Locating the origin of American history in 1619, or in any year other year for that matter, tells a false story about origins. In reality American history goes back to Europe and Africa and lots of other places. And by now we should know that slavery wasn’t invented in 1619 and it wasn’t invented in America.
But more importantly, just because slavery existed in the past, even if it lasted for thousands of years, doesn’t mean it always had to exist in the future. Whatever Karp thinks about declaring Juneteenth a holiday, it reminds us of another significant year in American history, 1865, celebrated by freed American slaves as the Year of Jubilee. It’s a holiday created by Black Americans that joyfully remembers a day of liberation. Juneteenth is not a day of mourning for how nothing ever really gets any better.

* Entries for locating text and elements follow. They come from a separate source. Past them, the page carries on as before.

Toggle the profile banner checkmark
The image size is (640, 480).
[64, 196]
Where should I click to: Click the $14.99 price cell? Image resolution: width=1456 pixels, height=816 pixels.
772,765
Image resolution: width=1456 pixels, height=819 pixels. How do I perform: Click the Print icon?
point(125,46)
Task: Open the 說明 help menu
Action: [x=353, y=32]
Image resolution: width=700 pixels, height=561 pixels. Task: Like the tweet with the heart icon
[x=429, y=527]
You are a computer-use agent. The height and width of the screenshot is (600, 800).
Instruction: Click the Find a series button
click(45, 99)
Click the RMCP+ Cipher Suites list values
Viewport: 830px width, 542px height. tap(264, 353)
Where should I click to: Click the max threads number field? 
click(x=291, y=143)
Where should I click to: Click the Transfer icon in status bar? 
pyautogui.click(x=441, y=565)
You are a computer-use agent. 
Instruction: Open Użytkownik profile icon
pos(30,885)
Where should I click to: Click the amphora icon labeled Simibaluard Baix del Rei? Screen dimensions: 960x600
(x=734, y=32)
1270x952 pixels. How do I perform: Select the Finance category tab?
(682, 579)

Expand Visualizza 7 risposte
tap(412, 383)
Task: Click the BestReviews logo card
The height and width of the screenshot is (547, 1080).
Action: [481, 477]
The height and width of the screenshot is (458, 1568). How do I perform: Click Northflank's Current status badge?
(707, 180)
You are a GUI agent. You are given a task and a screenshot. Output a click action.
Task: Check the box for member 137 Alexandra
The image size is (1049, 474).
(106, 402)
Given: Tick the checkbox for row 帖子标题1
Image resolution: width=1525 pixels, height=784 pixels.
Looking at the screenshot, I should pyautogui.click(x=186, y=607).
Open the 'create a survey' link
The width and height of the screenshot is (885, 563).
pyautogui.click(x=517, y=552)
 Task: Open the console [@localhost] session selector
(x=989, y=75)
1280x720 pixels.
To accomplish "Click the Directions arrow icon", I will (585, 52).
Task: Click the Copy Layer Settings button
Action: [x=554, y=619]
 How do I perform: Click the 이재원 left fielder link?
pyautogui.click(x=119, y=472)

America must continue to grapple with past slavery and the rest of our history. But the key word is “past.” Certainly, many horrible legacies of slavery live on in the United States today. Leaving all the effects of racism aside, here I could insert an asterisk pointing to a long footnote about the exceptions to the abolition of slavery: both legalized involuntary servitude through the criminal justice system as well as illegal slavery in sex trafficking and other black market labor.
But legal slavery in the United States, we must remember, is dead. And no amount of asterisks and footnotes will outweigh the historic achievement of ending chattel slavery in the largest slave society in world history in 1865.
Millions of enslaved Black southerners helped kill slavery by seizing freedom in a thousand different ways, with help from free Black abolitionists up North. White Americans like Lincoln, Grant, and even George Washington helped kill slavery too. Yes, our first president, enslaver though he was, did his part to end an institution that he had come to hate. Nobody ended slavery on his own — it took a biracial group of allies to win such an improbable and glorious victory for freedom.
Frederick Douglass was another American who helped end slavery and make America more free than it was previously. “We have to do with the past only as we can make it useful to the present and to the future,” Douglass declared as Karp quotes him. “To all inspiring motives, to noble deeds which can be gained from the past, we are welcome. But now is the time, the important time.”
Karp agrees with Douglass that history remains up for grabs. There’s no guarantee that things will get better in the future. But there’s no guarantee against it either. Big, impersonal forces like technology, markets, population growth, climate change and — now we have been reminded — pandemics shape history. But so do people.
And those people are us. We’re doing a good job of cancelling Confederates and other traitors and racists who don’t now and never have represented the best of America. But let’s not deprive ourselves and our kids of the examples of men and women from the past of all races who labored to make America more fair and more free.